The US dollar's technical tone remains poor and market psychology is nearly universally hostile toward it.  Many believe that the US Administration is hostile to the international order and rule of law that previous American administrations constructed and advanced.  The de-weaponization of the foreign exchange market one of the hallmarks over the past couple of decades may also have been jettisoned.  

US Commerce Secretary Ross comment that there are always trade wars, offered valuable insight into the Administration's mindset.  The world is a hostile place and it is dog-eat-dog.  There is no global community.  Foreign policy is the permanent pursuit of contingent goals, as Henry Kissinger taught.  This is so-called realism without the liberalism.

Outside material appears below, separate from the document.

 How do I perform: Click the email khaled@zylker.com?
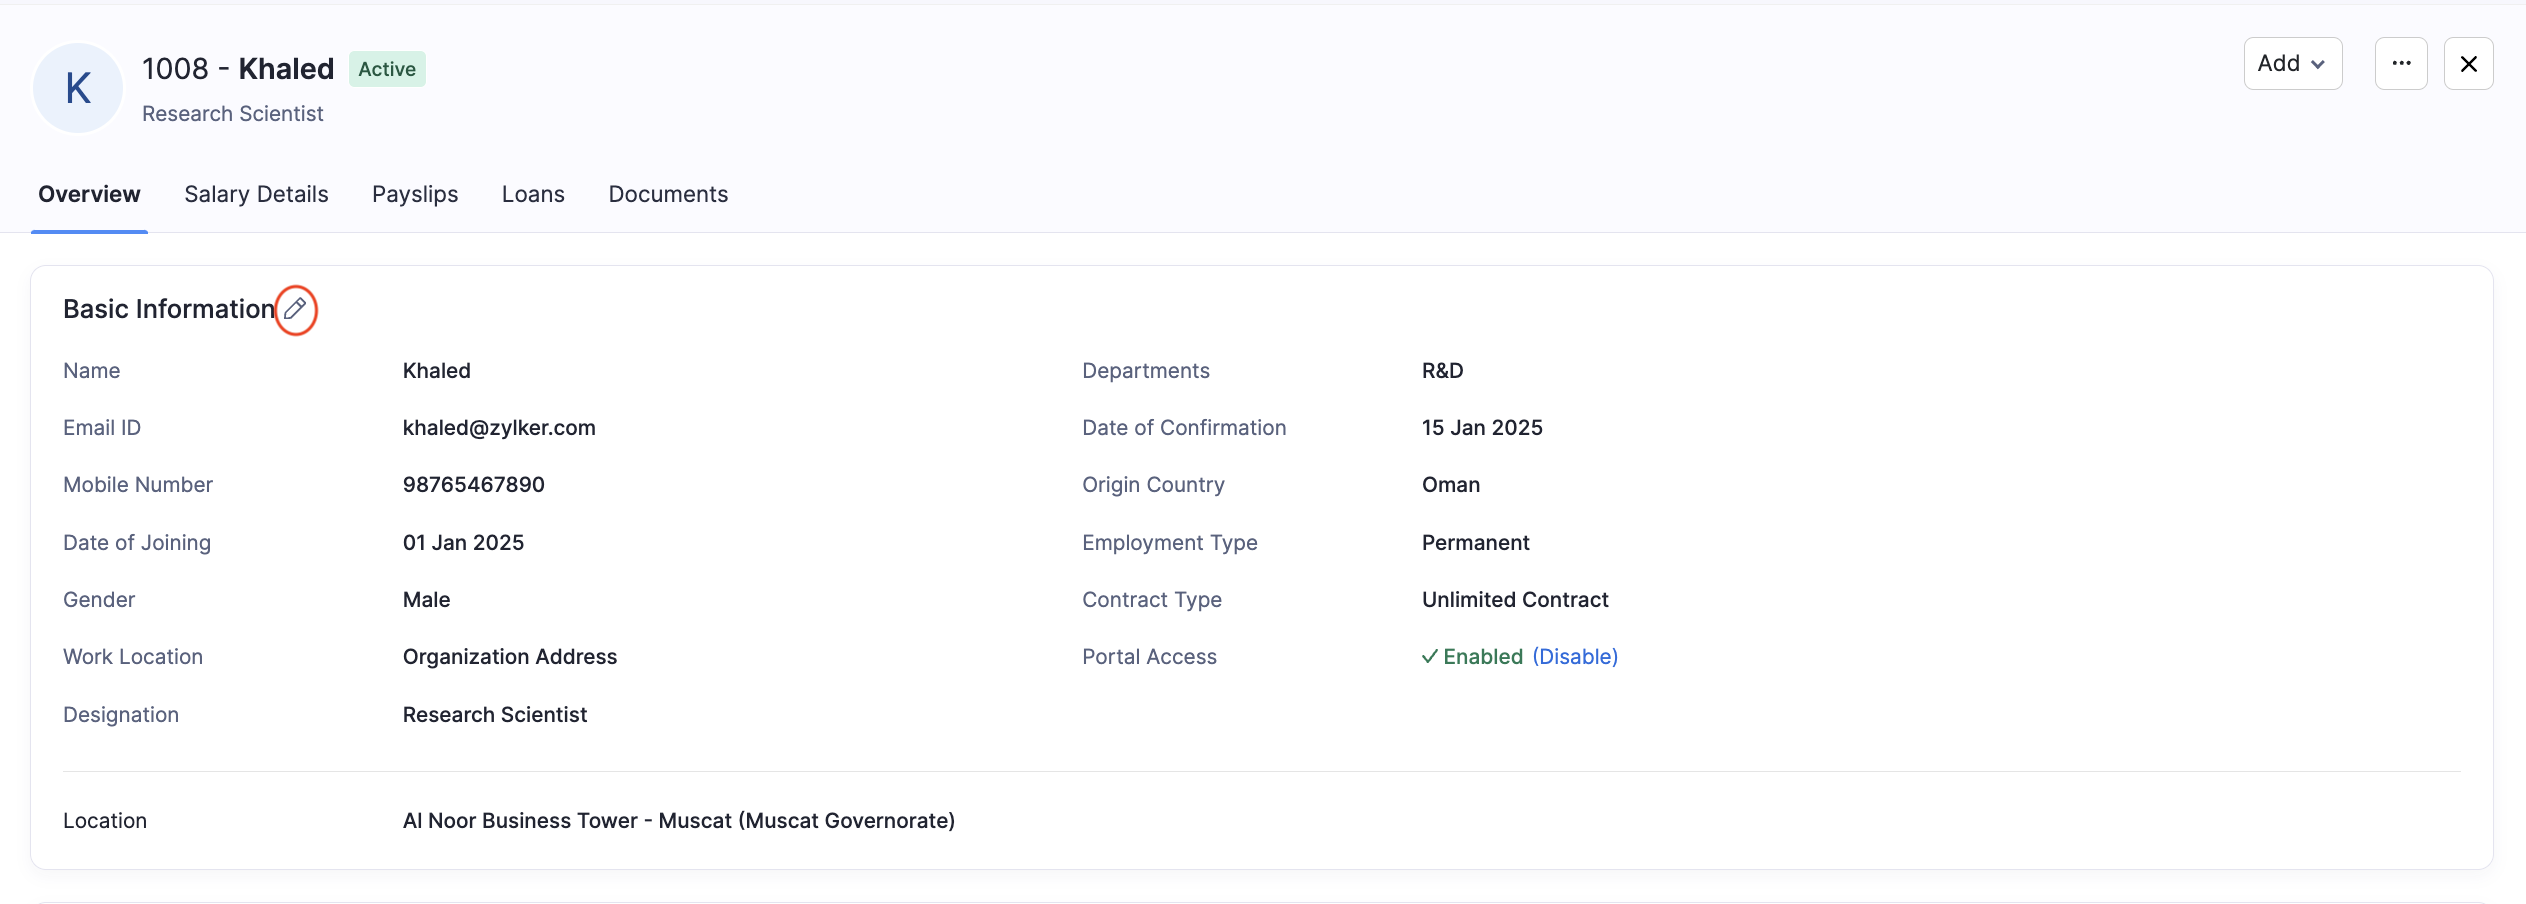click(499, 428)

The dollar is as unloved as it has been in years.  It is off to its worst start since 1987, when the central banks had begun trying to stabilize it after the Plaza Agreement in September 1985, which drove the dollar lower.

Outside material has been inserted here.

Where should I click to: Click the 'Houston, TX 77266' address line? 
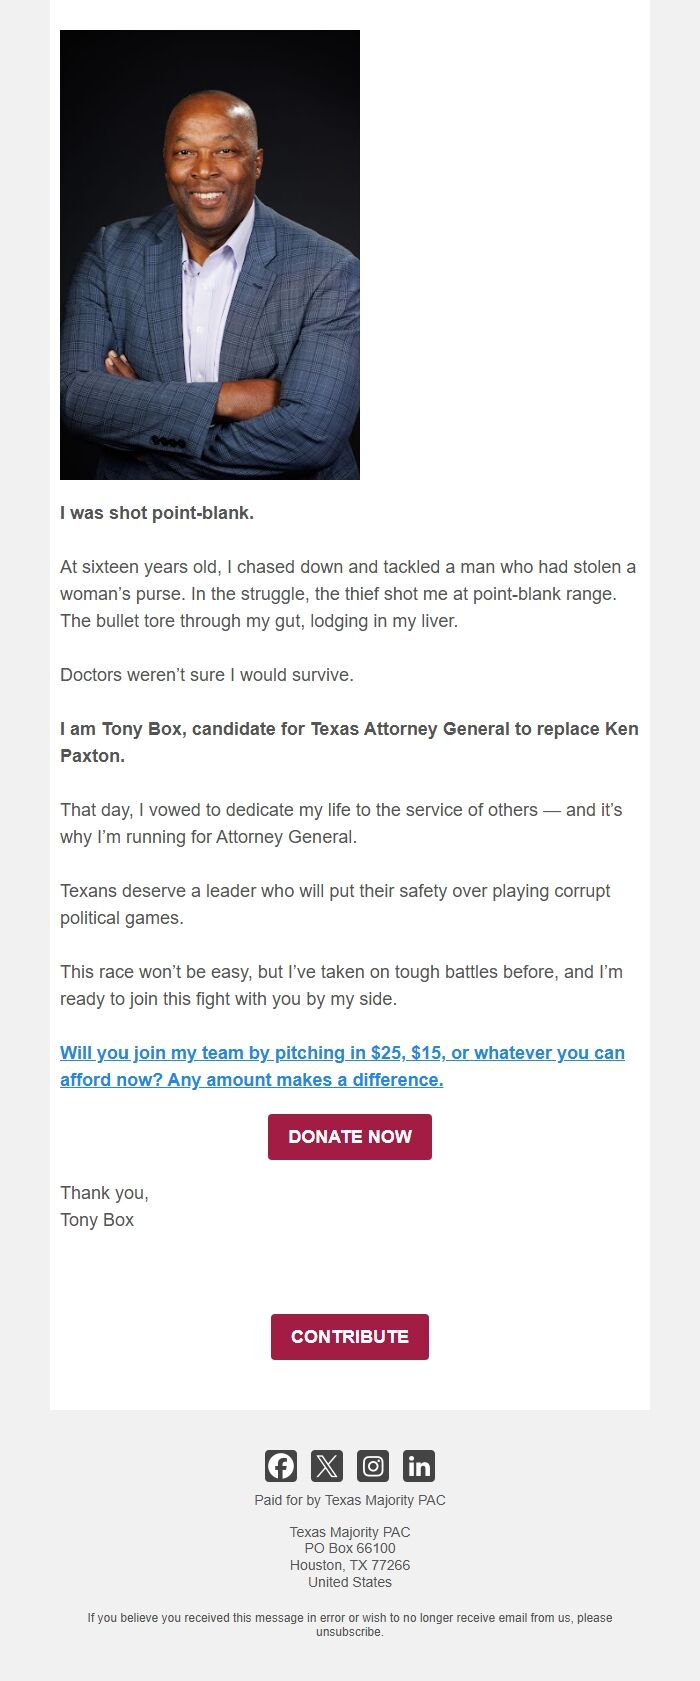348,1565
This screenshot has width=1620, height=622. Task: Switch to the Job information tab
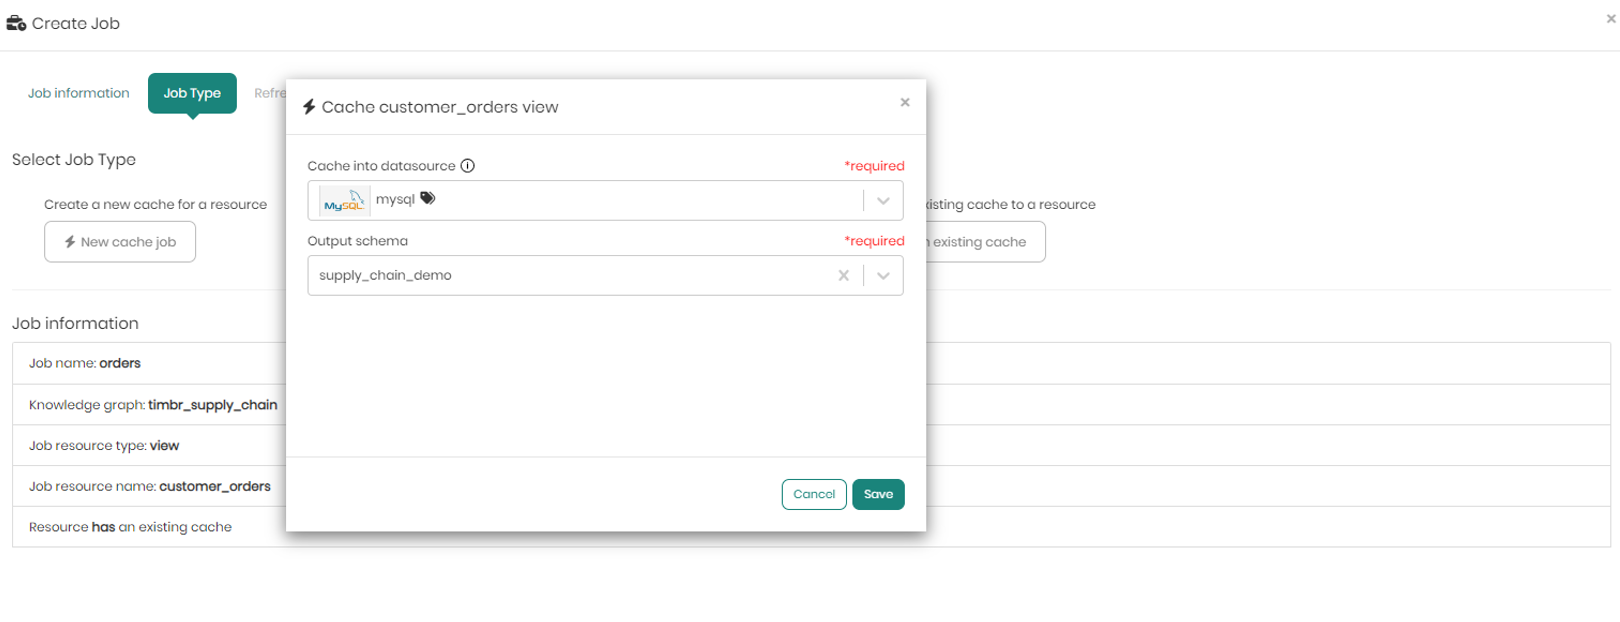[79, 93]
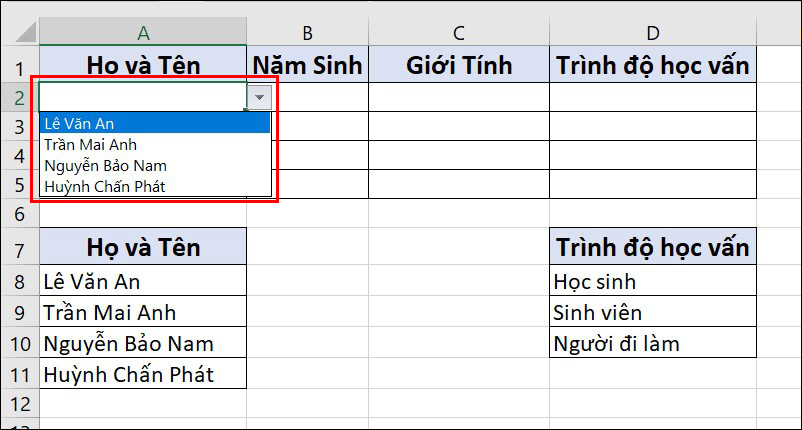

The Dollar Index has approached a key technical area, and although the technical indicators we look at have not turned in its favor, the downside momentum may slow.  The 88.40 area is the 61.8% retracement of the Dollar Index rally that began in mid-2014.   The 200-month moving average is found near 88.25.  The Dollar Index's low last week was 88.44.  A break below this general area would target 86.25-87.25. 

In a similar vein, the euro, the largest component of the Dollar Index, has also entered a significant technical area.  The 61.8% retracement of the euro's drop from mid-2014 is found near $1.26.  The 100-month moving average is near $1.2575.  Above there, initial potential extends toward $1.28, which is where the monthly downtrend off record highs comes in (and $1.2780 at the end of February).  Technical indicators are stretched and market positioning is extreme.  Be on the lookout for a simple reversal pattern to signal a flagging of momentum.  A preliminary sign is a close above the previous day's high, which has not been seen since January 9.  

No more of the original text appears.